AIM OF THE TASK: Only the pictures are to be left out; return the rest of the data exactly as it stands.

THE INPUT:
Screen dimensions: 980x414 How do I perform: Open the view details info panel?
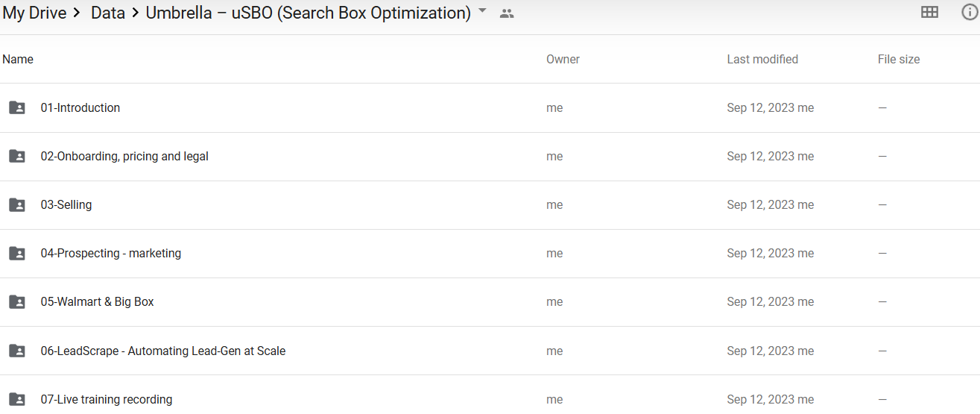pyautogui.click(x=969, y=12)
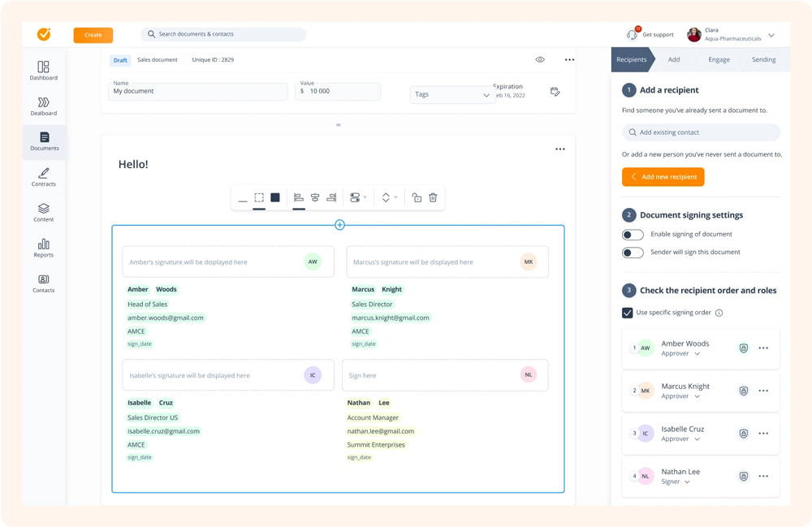Toggle Enable signing of document
This screenshot has height=527, width=812.
pyautogui.click(x=633, y=235)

PROBLEM SOLUTION:
Screen dimensions: 980x414 How do I perform: Open the view details info panel?
pyautogui.click(x=969, y=12)
Toggle Enable signing of document
This screenshot has height=527, width=812.
pyautogui.click(x=633, y=235)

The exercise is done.